Why isn’t my child paying attention? Why is she getting frustrated listening in class? How come he isn’t following directions?

As any parent will tell you, these are questions with no easy answers. For some children, however, attention issues may be the direct result of hearing difficulty.

On the most basic level, it’s easy to see how hearing difficulties can affect concentration and performance. If you can’t hear, you can’t learn. ASHA writes: “Hearing sounds and words helps children learn to talk and understand. A child with hearing loss misses out on these sounds. This can cause problems with speaking, reading, school success, and social skills.” The ability to hear is tied directly to a child’s development. There are even links between hearing problems and ADHD.

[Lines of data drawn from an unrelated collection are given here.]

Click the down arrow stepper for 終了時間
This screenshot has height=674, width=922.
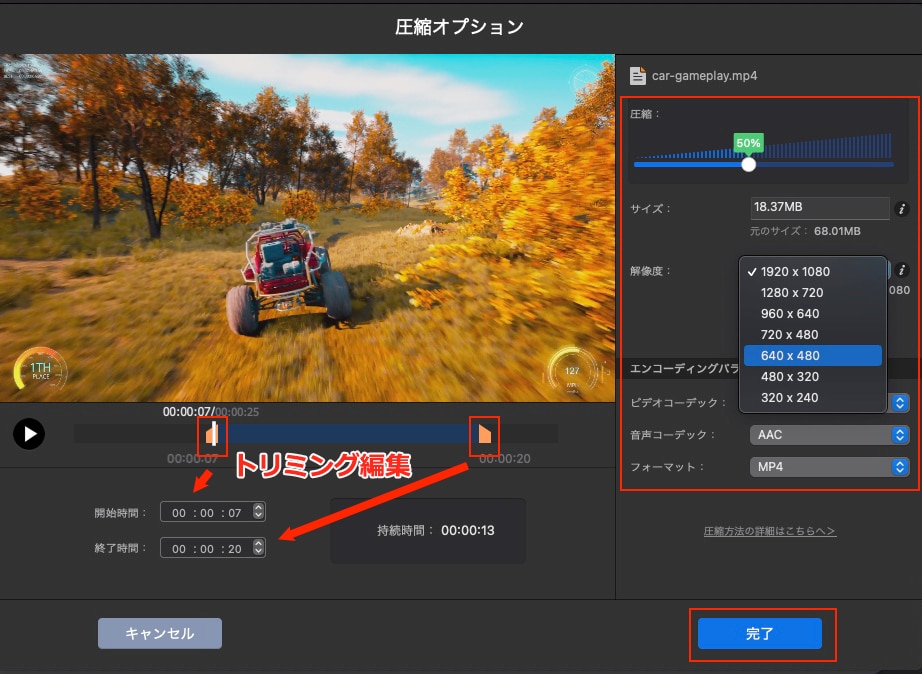(x=258, y=551)
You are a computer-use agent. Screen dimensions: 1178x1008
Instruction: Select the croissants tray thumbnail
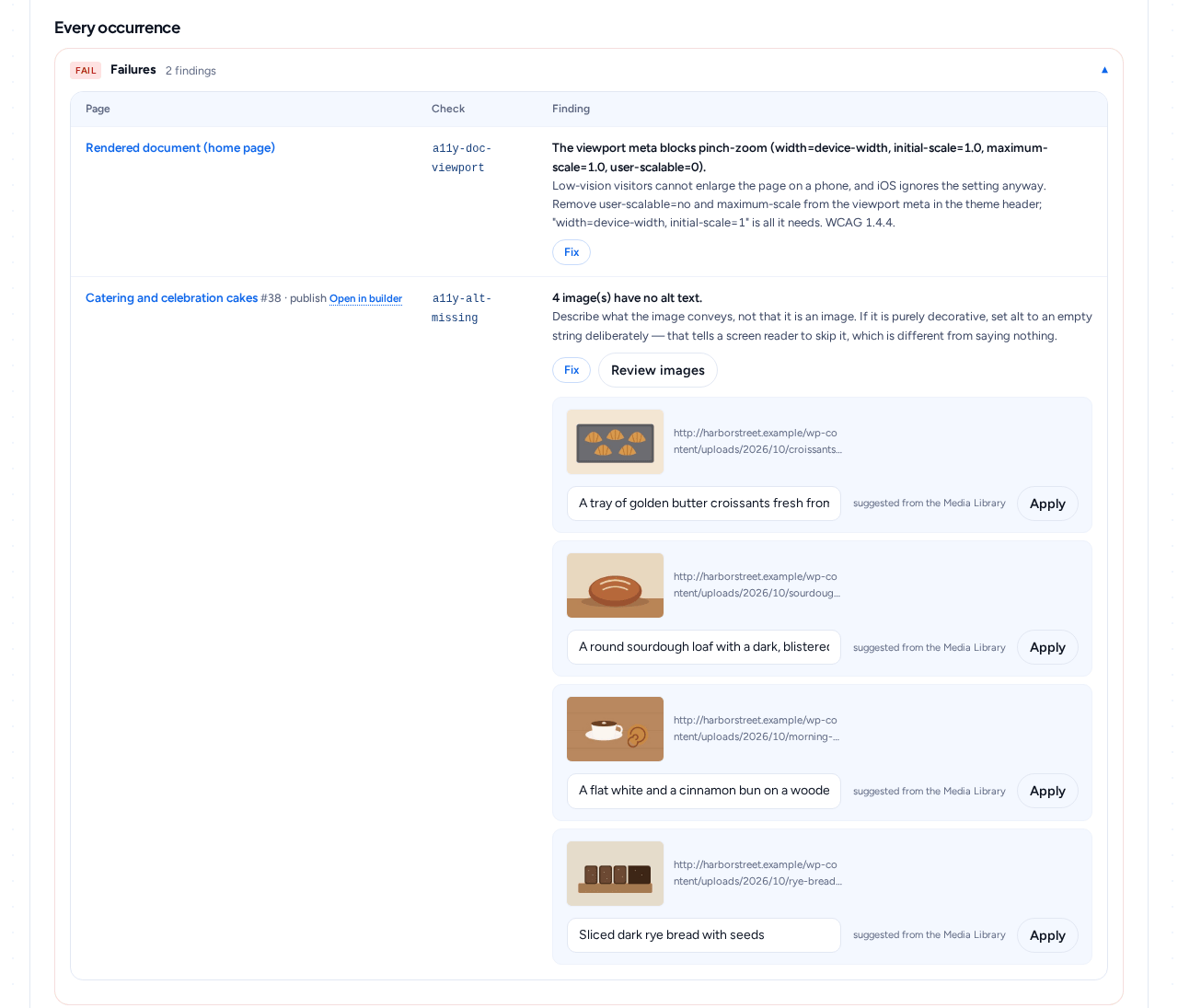pyautogui.click(x=615, y=442)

If you notice your child struggling to hear, it’s important to get tested. But don’t jump to conclusions. Even if they’re displaying difficulty comprehending speech in noise, their hearing may be fine; they might have something called an Auditory Processing Disorder (APD or CAPD), which can affect up to 5% of school-aged children. APD is sometimes mistaken for ADHD and can be understood as a “glitch in the brain’s ability to filter and process sounds and words.”

What can you do?

Early intervention is crucial. Visit your PCP or audiologist if you notice prolonged attention problems or any warning signs of hearing loss. Depending on the reason behind and the severity of a child’s hearing difficulty, treatment and management can help him or her stay on course with their peers.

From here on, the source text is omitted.